Heterocromia
Bom dia, biologuínhos, tudo bem? Hoje vamos focar em um traço fascinante e visualmente marcante que pode ocorrer em humanos e outros animais: a heterocromia. Esse fenômeno se caracteriza pela diferença de cor entre os olhos (heterocromia completa) ou dentro de um mesmo olho (heterocromia setorial ou central), e é uma janela interessante para entender o desenvolvimento da íris e sua variabilidade genética e embriológica.
A cor dos nossos olhos é determinada principalmente pela quantidade, tipo e distribuição de melanina (o mesmo pigmento que dá cor à pele e ao cabelo) no estroma da íris. Íris mais escuras (castanhas) têm uma alta concentração de melanina, enquanto íris mais claras (verdes ou azuis) têm menos pigmento. A heterocromia ocorre quando há uma distribuição assimétrica de melanina durante o desenvolvimento ou devido a alterações posteriores. Ela pode ser classificada como congênita (presente desde o nascimento) ou adquirida (desenvolvida ao longo da vida) (IMTIAZ et al., 2021).

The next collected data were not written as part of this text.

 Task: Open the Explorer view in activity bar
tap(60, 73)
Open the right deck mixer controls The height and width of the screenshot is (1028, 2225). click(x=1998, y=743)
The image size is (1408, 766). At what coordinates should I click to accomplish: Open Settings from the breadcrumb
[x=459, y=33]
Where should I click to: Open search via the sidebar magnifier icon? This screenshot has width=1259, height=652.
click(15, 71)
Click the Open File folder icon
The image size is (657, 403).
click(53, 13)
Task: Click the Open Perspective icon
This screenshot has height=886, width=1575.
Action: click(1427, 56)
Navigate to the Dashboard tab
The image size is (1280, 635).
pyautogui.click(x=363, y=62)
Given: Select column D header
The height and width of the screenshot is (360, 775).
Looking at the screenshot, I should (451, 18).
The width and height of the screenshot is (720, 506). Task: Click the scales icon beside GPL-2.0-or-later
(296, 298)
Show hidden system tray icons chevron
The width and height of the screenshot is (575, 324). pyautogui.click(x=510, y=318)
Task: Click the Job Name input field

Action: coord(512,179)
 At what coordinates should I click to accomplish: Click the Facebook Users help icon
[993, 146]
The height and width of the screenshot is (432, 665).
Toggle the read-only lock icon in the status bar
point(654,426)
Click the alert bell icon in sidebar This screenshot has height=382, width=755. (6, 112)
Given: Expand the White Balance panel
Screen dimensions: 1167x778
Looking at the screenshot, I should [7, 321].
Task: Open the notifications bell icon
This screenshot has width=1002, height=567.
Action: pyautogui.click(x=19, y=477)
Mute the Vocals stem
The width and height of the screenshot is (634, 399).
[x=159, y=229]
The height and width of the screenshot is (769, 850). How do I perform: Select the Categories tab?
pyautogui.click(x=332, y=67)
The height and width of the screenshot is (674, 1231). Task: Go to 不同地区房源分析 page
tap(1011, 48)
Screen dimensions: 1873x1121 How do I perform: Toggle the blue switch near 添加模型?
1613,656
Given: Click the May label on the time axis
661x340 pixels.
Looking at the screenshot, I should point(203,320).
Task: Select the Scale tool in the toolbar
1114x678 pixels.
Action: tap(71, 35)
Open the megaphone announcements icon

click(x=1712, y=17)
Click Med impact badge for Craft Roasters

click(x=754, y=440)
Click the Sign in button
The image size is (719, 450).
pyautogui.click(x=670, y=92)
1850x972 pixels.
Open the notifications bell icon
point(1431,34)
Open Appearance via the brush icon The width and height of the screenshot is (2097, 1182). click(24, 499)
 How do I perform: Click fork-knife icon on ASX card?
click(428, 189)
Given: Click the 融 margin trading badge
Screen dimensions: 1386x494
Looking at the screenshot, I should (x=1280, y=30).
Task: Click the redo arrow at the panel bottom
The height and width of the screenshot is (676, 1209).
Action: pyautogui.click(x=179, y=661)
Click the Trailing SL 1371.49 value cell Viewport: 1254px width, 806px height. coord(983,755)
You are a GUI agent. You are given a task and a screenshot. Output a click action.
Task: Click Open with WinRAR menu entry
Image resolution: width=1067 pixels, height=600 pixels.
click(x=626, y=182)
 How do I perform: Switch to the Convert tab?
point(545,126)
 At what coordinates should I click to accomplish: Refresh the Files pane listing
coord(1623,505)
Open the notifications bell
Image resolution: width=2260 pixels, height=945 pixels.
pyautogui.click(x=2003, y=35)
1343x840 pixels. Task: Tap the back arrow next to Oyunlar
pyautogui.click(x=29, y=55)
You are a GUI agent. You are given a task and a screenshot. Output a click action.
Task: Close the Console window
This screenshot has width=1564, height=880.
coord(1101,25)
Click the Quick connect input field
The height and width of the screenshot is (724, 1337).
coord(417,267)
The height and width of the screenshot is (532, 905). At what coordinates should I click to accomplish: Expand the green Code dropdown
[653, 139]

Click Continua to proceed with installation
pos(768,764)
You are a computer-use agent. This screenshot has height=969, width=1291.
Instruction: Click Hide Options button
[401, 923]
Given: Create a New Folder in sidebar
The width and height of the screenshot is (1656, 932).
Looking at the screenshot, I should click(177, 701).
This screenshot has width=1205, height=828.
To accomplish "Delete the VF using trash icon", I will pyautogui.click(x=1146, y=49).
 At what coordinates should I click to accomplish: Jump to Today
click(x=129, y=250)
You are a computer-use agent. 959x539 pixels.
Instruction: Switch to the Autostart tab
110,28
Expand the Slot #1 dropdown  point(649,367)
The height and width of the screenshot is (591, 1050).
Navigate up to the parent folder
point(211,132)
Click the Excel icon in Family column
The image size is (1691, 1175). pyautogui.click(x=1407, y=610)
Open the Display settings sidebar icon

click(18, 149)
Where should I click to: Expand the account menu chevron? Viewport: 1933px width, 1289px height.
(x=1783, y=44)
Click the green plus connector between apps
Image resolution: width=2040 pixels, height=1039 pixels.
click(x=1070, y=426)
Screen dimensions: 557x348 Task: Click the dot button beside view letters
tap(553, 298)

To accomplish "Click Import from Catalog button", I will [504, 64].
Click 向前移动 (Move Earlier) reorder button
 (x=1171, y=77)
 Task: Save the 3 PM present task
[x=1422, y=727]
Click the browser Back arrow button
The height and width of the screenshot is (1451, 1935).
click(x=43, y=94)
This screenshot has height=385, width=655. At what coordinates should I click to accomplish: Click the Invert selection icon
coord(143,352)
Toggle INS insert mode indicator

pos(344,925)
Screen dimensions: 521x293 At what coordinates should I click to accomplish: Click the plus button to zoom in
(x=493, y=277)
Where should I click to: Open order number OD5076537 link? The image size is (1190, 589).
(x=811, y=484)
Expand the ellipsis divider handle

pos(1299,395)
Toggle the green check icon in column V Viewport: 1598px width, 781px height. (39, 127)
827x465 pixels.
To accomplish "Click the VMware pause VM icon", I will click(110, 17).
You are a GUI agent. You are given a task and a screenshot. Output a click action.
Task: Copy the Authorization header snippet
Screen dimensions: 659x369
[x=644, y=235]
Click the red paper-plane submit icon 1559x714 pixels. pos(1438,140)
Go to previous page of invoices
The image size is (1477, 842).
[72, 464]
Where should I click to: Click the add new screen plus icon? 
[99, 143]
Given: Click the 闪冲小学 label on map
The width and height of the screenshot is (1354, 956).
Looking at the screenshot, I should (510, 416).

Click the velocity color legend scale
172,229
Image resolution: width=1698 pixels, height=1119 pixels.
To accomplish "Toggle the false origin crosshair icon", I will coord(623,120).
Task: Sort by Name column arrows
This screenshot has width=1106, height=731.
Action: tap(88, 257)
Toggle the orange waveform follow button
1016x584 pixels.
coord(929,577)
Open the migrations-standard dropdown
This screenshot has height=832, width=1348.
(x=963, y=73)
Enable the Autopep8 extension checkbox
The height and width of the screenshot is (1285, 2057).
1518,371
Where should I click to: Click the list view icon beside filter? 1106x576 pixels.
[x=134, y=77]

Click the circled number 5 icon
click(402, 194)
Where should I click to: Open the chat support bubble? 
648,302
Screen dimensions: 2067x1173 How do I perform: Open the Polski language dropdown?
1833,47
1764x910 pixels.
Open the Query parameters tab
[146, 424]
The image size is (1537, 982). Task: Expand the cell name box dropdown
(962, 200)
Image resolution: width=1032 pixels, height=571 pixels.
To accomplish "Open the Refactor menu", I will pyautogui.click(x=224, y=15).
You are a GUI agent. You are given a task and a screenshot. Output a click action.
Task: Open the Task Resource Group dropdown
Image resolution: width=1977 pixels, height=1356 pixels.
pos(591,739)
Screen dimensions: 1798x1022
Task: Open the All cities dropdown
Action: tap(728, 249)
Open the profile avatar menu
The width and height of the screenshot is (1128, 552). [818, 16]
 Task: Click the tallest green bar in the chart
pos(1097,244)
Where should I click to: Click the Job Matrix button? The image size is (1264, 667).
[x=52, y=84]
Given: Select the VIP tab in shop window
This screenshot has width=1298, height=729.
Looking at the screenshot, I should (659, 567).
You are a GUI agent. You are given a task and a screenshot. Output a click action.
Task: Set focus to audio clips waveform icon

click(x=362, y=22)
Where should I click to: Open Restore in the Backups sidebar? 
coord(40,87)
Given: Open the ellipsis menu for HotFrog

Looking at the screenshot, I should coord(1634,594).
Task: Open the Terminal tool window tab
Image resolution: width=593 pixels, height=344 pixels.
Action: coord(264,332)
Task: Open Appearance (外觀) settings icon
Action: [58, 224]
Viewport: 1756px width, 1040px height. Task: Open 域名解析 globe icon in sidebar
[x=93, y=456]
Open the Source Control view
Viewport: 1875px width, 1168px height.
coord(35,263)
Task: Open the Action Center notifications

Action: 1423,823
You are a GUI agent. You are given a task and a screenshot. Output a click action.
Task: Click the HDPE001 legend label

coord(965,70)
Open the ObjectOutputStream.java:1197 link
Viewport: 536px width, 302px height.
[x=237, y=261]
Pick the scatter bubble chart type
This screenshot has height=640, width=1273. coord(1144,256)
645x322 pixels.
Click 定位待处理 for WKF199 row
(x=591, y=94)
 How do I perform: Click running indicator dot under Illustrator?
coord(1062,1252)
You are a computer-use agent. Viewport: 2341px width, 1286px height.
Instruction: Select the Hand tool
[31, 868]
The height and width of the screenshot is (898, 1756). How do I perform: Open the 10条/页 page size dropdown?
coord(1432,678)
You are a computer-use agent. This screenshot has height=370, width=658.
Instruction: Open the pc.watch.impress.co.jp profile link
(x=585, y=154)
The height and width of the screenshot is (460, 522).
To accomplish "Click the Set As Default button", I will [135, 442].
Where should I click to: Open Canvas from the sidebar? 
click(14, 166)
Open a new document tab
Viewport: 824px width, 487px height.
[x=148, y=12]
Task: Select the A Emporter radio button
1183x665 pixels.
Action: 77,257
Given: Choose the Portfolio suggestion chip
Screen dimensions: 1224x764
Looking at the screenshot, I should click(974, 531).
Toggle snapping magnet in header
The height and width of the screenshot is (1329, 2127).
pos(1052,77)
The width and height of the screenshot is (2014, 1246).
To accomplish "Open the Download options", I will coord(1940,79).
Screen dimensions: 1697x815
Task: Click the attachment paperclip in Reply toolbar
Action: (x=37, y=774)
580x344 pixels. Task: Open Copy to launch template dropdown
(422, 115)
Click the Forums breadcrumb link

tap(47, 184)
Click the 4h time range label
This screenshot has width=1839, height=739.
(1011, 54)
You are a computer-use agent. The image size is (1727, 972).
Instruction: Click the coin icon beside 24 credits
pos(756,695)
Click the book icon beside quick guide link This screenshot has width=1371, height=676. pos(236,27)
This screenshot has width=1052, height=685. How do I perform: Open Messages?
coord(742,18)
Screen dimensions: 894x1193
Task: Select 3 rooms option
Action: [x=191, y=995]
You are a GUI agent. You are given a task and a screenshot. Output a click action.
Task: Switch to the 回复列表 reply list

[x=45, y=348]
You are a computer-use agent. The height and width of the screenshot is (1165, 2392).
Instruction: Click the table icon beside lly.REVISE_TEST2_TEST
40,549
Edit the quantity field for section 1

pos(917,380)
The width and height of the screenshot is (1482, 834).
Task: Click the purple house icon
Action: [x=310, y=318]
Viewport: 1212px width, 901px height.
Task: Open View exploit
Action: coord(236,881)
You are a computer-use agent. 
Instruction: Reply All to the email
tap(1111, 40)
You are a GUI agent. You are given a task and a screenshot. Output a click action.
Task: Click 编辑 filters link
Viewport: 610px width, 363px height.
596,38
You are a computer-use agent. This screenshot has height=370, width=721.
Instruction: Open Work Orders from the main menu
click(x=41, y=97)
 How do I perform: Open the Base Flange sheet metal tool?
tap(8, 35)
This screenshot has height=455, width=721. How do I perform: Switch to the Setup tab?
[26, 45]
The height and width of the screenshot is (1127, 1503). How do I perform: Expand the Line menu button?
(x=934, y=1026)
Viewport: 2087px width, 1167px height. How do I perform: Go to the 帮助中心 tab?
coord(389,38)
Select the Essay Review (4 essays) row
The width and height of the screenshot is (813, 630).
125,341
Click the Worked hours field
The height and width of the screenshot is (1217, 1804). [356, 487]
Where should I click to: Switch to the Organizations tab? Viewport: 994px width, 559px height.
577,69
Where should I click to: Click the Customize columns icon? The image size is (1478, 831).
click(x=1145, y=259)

A heterocromia congênita, na maioria dos casos, é um traço isolado e benigno, sem qualquer associação com problemas de saúde. Ela resulta de uma variação aleatória na migração ou na atividade dos melanoblastos (células precursoras dos melanócitos, que produzem melanina) durante a formação do embrião. Se esses melanoblastos se distribuírem ou ativarem de forma desigual entre os dois olhos, o resultado será uma íris de cada cor. Em alguns casos, pode estar associada a síndromes genéticas raras, como a Síndrome de Waardenburg, que também causa surdez e mecha branca no cabelo, ou a Neurofibromatose (PROSSER; VAN HEYNINGEN, 1998).
Já a heterocromia adquirida demanda atenção, pois pode ser um sinal de alguma condição médica subjacente. Ela pode surgir devido a traumas no olho, inflamações como a uveíte, siderose (depósito de ferro) ou hemossiderose (depósito de sangue), uso de certos colírios (como análogos de prostaglandina para glaucoma) ou, mais raramente, a partir de tumores oculares, como o melanoma da íris (WASSEF; RAO, 2021). Qualquer mudança súbita ou recente na cor de um dos olhos deve ser investigada por um oftalmologista.
Portanto, a heterocromia é muito mais do que uma simples curiosidade estética. Ela ilustra perfeitamente como pequenas variações no complexo processo de desenvolvimento embrionário podem resultar em características únicas. Enquanto a forma congênita é geralmente um acaso da natureza sem maiores implicações, a adquirida serve como um lembrete de que nossos olhos são não apenas espelhos da alma, mas também indicadores sensíveis da saúde do nosso corpo.
REFERÊNCIAS
IMTIAZ, F. et al. Heterochromia iridis: an updated review. Acta Ophthalmologica, v. 99, n. 6, p. 577-586, 2021.
PROSSER, J.; VAN HEYNINGEN, V. PAX6 mutations reviewed. Human Mutation, v. 11, n. 2, p. 93-108, 1998.
WASSEF, C.; RAO, B. K. Iris heterochromia: an update. Journal of Ophthalmic & Vision Research, v. 16, n. 1, p. 154-162, 2021.